Northern PA and NJ
We tried to mentally prepare for the latter part of Pennsylvania which has been dubbed “Rocksylvania” by hikers that have survived it…
We had really enjoyed our journey through PA up to that point – nice views, nice hiking, warm and welcoming people. After Port Clinton, the rocks became relentless and offensive to say the least. The bigger rocks were fine because generally you have a flat(er) surface to put your foot on. The smaller rocks the size of every various sports ball littered the trail and there was nowhere to land your feet that didn’t contort your ankle.
Luckily, the trail elevation was unimposing and not too steep with the exception of the climb out of Palmerton, PA. Although not as iconic as McAfee Knob, the climb was treacherous and kind of fun – in a 4WD, off-road kind of way. We made the mistake of going into the town and getting an elevation view of what we had to climb in the 95 degree heat. But we had a mission to get through the rocks and onto Delaware Water Gap where we met up with Flo & Semi, and then a bit further where my buddy Carl was meeting us the next day.
Delaware Water Gap
Delaware Water Gap, the official end of Pennsylvania, was a neat little town where we took a quick Dunkin break and cooled off in the AC. We were able to charge our phones and headlamps at our friends Trash and Semi’s hotel room next door to the Dunkin Donuts. We hadn’t seen Trash in a few hundred miles and it was a nice surprise to see him again. Shortly after that we officially crossed the Delaware River, said adieu to Pennsylvania and loaded a new map for New Jersey!
We had planned for a while to take a brief trip back to Michigan to visit family from both of our sides. Pepper’s family meets in a small coastal town on Lake Michigan every year as sort of a vacation/family reunion. My family all lives in the GR area. While not a long trip, we wanted to see them and take a break from the trail after 1325 miles of living outdoors. My buddy Carl drove 12 hours out to meet us at a road crossing on the AT. He was unknowingly the brightest trail angel Pepper, Semi, Flo and I had seen in a when he showed up with beer and some great pizza!
The next day, all five of us slack packed (slack pack = no or nearly empty pack). Carl and I took everyone’s pack in his car 14 miles north to Branchville, NJ while Pepper, Semi and Flo hiked from our camp spot north.

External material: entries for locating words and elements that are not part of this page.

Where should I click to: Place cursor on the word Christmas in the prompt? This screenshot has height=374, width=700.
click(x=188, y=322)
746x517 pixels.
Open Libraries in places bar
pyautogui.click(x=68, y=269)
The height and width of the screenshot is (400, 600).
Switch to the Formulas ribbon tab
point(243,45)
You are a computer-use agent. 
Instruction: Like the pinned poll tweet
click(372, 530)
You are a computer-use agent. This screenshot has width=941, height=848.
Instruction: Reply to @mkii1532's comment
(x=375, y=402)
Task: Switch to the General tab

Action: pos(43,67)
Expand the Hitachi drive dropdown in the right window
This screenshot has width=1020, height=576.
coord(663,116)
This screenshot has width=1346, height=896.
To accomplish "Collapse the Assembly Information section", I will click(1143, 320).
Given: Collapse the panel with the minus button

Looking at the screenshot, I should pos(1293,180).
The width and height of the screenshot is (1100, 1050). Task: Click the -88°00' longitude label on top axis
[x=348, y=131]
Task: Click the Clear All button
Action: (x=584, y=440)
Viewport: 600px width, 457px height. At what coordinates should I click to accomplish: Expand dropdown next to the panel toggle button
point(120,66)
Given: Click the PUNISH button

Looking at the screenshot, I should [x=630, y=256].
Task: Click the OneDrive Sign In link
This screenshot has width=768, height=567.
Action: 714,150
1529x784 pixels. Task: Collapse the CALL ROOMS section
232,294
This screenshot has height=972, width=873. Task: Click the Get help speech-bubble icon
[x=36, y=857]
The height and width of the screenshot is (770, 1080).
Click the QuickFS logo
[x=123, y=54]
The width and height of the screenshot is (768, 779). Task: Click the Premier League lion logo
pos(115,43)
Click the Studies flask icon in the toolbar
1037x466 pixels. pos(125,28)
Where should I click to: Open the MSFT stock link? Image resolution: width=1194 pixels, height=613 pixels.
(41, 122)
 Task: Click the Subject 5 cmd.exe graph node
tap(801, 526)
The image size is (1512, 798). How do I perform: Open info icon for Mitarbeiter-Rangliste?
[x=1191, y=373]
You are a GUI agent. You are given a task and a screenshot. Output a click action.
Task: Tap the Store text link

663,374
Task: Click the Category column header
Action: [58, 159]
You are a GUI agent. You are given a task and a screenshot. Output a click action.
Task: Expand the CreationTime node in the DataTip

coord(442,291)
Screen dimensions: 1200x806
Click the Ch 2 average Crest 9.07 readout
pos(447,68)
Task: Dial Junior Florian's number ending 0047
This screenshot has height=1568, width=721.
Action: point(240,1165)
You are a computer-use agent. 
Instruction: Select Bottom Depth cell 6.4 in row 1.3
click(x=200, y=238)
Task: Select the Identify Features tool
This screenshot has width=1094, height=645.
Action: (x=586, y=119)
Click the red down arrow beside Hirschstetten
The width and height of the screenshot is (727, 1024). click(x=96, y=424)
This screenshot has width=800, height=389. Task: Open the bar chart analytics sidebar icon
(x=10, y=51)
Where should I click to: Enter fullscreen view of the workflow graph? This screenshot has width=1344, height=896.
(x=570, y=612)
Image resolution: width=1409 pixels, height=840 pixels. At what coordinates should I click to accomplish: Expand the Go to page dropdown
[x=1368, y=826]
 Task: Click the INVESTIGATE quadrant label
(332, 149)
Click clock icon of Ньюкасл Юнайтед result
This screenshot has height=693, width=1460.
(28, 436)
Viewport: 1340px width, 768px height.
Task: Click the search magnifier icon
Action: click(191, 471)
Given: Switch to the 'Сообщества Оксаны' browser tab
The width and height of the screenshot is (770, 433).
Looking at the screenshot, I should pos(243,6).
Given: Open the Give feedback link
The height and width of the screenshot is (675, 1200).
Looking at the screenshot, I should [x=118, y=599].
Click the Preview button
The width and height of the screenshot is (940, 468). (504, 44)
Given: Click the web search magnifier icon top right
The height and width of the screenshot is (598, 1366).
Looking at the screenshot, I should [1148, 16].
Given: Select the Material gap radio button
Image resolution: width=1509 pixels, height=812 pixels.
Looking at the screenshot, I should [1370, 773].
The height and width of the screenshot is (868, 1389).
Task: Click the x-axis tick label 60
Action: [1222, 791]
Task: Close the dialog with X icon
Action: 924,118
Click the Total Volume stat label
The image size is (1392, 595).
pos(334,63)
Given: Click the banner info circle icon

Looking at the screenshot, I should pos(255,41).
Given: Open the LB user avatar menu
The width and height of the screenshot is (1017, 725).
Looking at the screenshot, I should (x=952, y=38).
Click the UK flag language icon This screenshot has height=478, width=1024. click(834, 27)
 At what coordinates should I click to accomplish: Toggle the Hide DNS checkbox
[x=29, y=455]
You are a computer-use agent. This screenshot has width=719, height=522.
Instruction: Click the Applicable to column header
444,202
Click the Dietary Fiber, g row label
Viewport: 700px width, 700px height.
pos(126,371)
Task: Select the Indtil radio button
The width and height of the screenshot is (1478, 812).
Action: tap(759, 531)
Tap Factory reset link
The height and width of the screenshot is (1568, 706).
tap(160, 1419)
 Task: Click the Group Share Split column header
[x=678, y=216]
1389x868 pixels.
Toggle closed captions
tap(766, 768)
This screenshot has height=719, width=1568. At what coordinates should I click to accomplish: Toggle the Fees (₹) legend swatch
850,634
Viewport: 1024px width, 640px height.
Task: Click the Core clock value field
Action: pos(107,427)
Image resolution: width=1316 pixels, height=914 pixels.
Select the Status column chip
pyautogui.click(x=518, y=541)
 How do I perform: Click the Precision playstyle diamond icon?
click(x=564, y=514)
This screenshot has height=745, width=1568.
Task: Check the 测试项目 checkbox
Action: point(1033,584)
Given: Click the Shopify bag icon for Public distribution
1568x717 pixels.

Carl and I saw a huge black bear in a field on the way up! We parked the car where ‘Moose’ the trail angel was giving out full scale trail magic – pringles, donuts, coffee, chips, candy, etc. A hiker himself, he knew what thru hikers craved. Carl and I chatted with him for awhile and started hiking south towards the gang.
A neat part of the day was dodging thunderstorms and the rain. We got to the first ridge and actually watched the rain storm go to the north of us. Another unusual thing for me that I explained to Carl is hiking Sobo (south-bound). I had never done it before and it was cool to see all the other hikers I knew that I had no idea where so close behind! We met Pepper nearly halfway, took a quick break and gave her the keys to the car to come pick us up when we reached where she left off today. A few hours later we arrived at our camp spot from the night before and Pepper had just pulled up in Carl’s 4Runner! We started our drive back to Michigan that afternoon.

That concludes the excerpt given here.